**Instructions to follow:**
Every record below should be printed exactly as it appears.

**Stored items:**

- - -

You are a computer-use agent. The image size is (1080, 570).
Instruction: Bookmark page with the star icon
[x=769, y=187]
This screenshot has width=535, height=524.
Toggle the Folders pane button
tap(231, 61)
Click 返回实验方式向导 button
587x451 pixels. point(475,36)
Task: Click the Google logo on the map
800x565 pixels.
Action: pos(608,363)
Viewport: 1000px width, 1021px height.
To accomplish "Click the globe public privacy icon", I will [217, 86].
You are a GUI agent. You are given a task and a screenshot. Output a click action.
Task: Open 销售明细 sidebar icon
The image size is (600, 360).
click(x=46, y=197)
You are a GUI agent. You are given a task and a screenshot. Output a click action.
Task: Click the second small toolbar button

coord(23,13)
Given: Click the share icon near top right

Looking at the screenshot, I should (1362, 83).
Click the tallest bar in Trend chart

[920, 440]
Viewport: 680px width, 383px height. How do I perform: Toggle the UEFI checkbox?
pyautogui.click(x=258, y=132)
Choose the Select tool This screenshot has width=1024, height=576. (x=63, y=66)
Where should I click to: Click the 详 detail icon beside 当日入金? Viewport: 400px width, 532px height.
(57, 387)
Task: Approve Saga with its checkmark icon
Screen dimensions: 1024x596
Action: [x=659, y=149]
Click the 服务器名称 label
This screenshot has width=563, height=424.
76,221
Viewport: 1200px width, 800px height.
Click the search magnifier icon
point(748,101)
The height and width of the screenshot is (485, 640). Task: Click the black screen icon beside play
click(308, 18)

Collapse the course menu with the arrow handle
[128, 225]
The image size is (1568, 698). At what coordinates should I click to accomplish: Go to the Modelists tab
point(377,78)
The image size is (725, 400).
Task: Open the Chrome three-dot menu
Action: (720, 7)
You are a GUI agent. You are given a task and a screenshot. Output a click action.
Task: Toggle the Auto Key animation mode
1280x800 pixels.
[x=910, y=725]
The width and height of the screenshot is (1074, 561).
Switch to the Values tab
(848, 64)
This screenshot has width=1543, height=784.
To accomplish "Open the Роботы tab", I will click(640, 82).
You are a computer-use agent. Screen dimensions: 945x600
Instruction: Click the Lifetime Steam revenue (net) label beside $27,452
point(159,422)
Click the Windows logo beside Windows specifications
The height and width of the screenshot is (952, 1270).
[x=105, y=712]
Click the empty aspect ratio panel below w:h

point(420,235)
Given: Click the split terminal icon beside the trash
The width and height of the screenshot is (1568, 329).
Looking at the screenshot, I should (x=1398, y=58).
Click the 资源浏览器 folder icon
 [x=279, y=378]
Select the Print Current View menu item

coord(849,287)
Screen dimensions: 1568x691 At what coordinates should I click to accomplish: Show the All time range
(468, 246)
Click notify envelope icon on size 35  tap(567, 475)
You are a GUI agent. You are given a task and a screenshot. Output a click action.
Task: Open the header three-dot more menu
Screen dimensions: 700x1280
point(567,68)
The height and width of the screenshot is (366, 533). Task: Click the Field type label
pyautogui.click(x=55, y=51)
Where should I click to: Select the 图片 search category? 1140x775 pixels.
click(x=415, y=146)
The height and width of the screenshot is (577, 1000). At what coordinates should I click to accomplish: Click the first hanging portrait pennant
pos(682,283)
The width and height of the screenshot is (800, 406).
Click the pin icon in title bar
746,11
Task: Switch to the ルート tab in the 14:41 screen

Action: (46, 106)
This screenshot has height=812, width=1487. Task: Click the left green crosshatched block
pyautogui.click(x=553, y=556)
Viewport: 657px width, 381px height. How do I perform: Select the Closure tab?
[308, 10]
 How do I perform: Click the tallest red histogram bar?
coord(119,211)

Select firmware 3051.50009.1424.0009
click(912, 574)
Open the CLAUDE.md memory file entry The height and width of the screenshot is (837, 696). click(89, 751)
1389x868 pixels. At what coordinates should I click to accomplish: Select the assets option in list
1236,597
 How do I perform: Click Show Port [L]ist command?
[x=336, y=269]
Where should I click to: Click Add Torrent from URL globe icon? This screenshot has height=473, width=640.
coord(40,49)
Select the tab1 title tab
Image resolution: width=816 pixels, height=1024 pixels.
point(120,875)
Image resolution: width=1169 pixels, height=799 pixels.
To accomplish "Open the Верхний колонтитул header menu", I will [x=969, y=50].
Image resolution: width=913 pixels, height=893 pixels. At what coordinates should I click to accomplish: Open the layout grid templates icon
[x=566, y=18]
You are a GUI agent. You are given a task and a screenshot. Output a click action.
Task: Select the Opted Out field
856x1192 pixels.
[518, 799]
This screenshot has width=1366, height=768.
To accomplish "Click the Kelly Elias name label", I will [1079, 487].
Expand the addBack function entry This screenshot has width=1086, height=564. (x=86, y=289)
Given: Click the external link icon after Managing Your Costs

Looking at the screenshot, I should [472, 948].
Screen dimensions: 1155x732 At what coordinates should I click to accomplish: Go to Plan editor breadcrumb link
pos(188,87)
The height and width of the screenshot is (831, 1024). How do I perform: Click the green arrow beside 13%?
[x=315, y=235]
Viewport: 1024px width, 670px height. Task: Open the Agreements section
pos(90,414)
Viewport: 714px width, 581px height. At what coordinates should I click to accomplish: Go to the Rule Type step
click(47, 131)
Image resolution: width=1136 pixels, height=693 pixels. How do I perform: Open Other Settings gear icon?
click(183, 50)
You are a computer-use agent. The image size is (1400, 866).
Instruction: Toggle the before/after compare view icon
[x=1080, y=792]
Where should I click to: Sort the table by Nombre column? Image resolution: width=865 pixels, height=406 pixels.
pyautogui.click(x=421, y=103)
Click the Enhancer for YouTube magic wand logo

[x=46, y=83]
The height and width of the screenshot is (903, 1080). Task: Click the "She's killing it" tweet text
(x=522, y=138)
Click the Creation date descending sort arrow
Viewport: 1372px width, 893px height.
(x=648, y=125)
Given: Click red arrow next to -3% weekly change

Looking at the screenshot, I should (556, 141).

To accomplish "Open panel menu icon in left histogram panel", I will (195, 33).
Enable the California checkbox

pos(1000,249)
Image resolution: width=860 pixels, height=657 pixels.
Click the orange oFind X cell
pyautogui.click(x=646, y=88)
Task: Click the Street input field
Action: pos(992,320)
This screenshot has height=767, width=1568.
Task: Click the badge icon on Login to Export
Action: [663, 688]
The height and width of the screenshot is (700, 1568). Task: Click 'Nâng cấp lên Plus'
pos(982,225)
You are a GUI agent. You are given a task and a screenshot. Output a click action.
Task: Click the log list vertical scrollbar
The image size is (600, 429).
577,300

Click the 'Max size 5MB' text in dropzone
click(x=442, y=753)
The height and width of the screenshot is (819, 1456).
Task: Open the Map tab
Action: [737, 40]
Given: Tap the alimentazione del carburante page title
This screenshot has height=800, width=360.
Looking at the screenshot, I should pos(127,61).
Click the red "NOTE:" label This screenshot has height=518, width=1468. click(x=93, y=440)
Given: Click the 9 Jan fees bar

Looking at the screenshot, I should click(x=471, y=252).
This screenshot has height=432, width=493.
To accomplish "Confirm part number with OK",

- - -

**Worked solution:**
You are a computer-use agent. The image size is (1080, 570).
Instruction: Bookmark page with the star icon
[x=769, y=187]
This screenshot has width=535, height=524.
Toggle the Folders pane button
tap(231, 61)
Click 返回实验方式向导 button
587x451 pixels. point(475,36)
Task: Click the Google logo on the map
800x565 pixels.
Action: pos(608,363)
Viewport: 1000px width, 1021px height.
To accomplish "Click the globe public privacy icon", I will [217, 86].
You are a GUI agent. You are given a task and a screenshot. Output a click action.
Task: Open 销售明细 sidebar icon
The image size is (600, 360).
click(x=46, y=197)
You are a GUI agent. You are given a task and a screenshot. Output a click action.
Task: Click the second small toolbar button

coord(23,13)
Given: Click the share icon near top right

Looking at the screenshot, I should (1362, 83).
Click the tallest bar in Trend chart

[920, 440]
Viewport: 680px width, 383px height. How do I perform: Toggle the UEFI checkbox?
pyautogui.click(x=258, y=132)
Choose the Select tool This screenshot has width=1024, height=576. (x=63, y=66)
Where should I click to: Click the 详 detail icon beside 当日入金? Viewport: 400px width, 532px height.
(57, 387)
Task: Approve Saga with its checkmark icon
Screen dimensions: 1024x596
Action: [x=659, y=149]
Click the 服务器名称 label
This screenshot has width=563, height=424.
76,221
Viewport: 1200px width, 800px height.
Click the search magnifier icon
point(748,101)
The height and width of the screenshot is (485, 640). Task: Click the black screen icon beside play
click(308, 18)

Collapse the course menu with the arrow handle
[128, 225]
The image size is (1568, 698). At what coordinates should I click to accomplish: Go to the Modelists tab
point(377,78)
The image size is (725, 400).
Task: Open the Chrome three-dot menu
Action: (720, 7)
You are a GUI agent. You are given a task and a screenshot. Output a click action.
Task: Toggle the Auto Key animation mode
1280x800 pixels.
[x=910, y=725]
The width and height of the screenshot is (1074, 561).
Switch to the Values tab
(848, 64)
This screenshot has width=1543, height=784.
To accomplish "Open the Роботы tab", I will click(640, 82).
You are a computer-use agent. Screen dimensions: 945x600
Instruction: Click the Lifetime Steam revenue (net) label beside $27,452
point(159,422)
Click the Windows logo beside Windows specifications
The height and width of the screenshot is (952, 1270).
[x=105, y=712]
Click the empty aspect ratio panel below w:h

point(420,235)
Given: Click the split terminal icon beside the trash
The width and height of the screenshot is (1568, 329).
Looking at the screenshot, I should (x=1398, y=58).
Click the 资源浏览器 folder icon
 [x=279, y=378]
Select the Print Current View menu item

coord(849,287)
Screen dimensions: 1568x691 At what coordinates should I click to accomplish: Show the All time range
(468, 246)
Click notify envelope icon on size 35  tap(567, 475)
You are a GUI agent. You are given a task and a screenshot. Output a click action.
Task: Open the header three-dot more menu
Screen dimensions: 700x1280
point(567,68)
The height and width of the screenshot is (366, 533). Task: Click the Field type label
pyautogui.click(x=55, y=51)
Where should I click to: Select the 图片 search category? 1140x775 pixels.
click(x=415, y=146)
The height and width of the screenshot is (577, 1000). At what coordinates should I click to accomplish: Click the first hanging portrait pennant
pos(682,283)
The width and height of the screenshot is (800, 406).
Click the pin icon in title bar
746,11
Task: Switch to the ルート tab in the 14:41 screen

Action: (46, 106)
This screenshot has height=812, width=1487. Task: Click the left green crosshatched block
pyautogui.click(x=553, y=556)
Viewport: 657px width, 381px height. How do I perform: Select the Closure tab?
[308, 10]
 How do I perform: Click the tallest red histogram bar?
coord(119,211)

Select firmware 3051.50009.1424.0009
click(912, 574)
Open the CLAUDE.md memory file entry The height and width of the screenshot is (837, 696). click(89, 751)
1389x868 pixels. At what coordinates should I click to accomplish: Select the assets option in list
1236,597
 How do I perform: Click Show Port [L]ist command?
[x=336, y=269]
Where should I click to: Click Add Torrent from URL globe icon? This screenshot has height=473, width=640.
coord(40,49)
Select the tab1 title tab
Image resolution: width=816 pixels, height=1024 pixels.
point(120,875)
Image resolution: width=1169 pixels, height=799 pixels.
To accomplish "Open the Верхний колонтитул header menu", I will [x=969, y=50].
Image resolution: width=913 pixels, height=893 pixels. At what coordinates should I click to accomplish: Open the layout grid templates icon
[x=566, y=18]
You are a GUI agent. You are given a task and a screenshot. Output a click action.
Task: Select the Opted Out field
856x1192 pixels.
[518, 799]
This screenshot has width=1366, height=768.
To accomplish "Click the Kelly Elias name label", I will [1079, 487].
Expand the addBack function entry This screenshot has width=1086, height=564. (x=86, y=289)
Given: Click the external link icon after Managing Your Costs

Looking at the screenshot, I should [472, 948].
Screen dimensions: 1155x732 At what coordinates should I click to accomplish: Go to Plan editor breadcrumb link
pos(188,87)
The height and width of the screenshot is (831, 1024). How do I perform: Click the green arrow beside 13%?
[x=315, y=235]
Viewport: 1024px width, 670px height. Task: Open the Agreements section
pos(90,414)
Viewport: 714px width, 581px height. At what coordinates should I click to accomplish: Go to the Rule Type step
click(47, 131)
Image resolution: width=1136 pixels, height=693 pixels. How do I perform: Open Other Settings gear icon?
click(183, 50)
You are a computer-use agent. The image size is (1400, 866).
Instruction: Toggle the before/after compare view icon
[x=1080, y=792]
Where should I click to: Sort the table by Nombre column? Image resolution: width=865 pixels, height=406 pixels.
pyautogui.click(x=421, y=103)
Click the Enhancer for YouTube magic wand logo

[x=46, y=83]
The height and width of the screenshot is (903, 1080). Task: Click the "She's killing it" tweet text
(x=522, y=138)
Click the Creation date descending sort arrow
Viewport: 1372px width, 893px height.
(x=648, y=125)
Given: Click red arrow next to -3% weekly change

Looking at the screenshot, I should (556, 141).

To accomplish "Open panel menu icon in left histogram panel", I will (195, 33).
Enable the California checkbox

pos(1000,249)
Image resolution: width=860 pixels, height=657 pixels.
Click the orange oFind X cell
pyautogui.click(x=646, y=88)
Task: Click the Street input field
Action: pos(992,320)
This screenshot has height=767, width=1568.
Task: Click the badge icon on Login to Export
Action: [663, 688]
The height and width of the screenshot is (700, 1568). Task: Click 'Nâng cấp lên Plus'
pos(982,225)
You are a GUI agent. You are given a task and a screenshot. Output a click action.
Task: Click the log list vertical scrollbar
The image size is (600, 429).
577,300

Click the 'Max size 5MB' text in dropzone
click(x=442, y=753)
The height and width of the screenshot is (819, 1456).
Task: Open the Map tab
Action: [737, 40]
Given: Tap the alimentazione del carburante page title
This screenshot has height=800, width=360.
Looking at the screenshot, I should pos(127,61).
Click the red "NOTE:" label This screenshot has height=518, width=1468. click(x=93, y=440)
Given: Click the 9 Jan fees bar

Looking at the screenshot, I should click(x=471, y=252).
This screenshot has height=432, width=493.
To accomplish "Confirm part number with OK",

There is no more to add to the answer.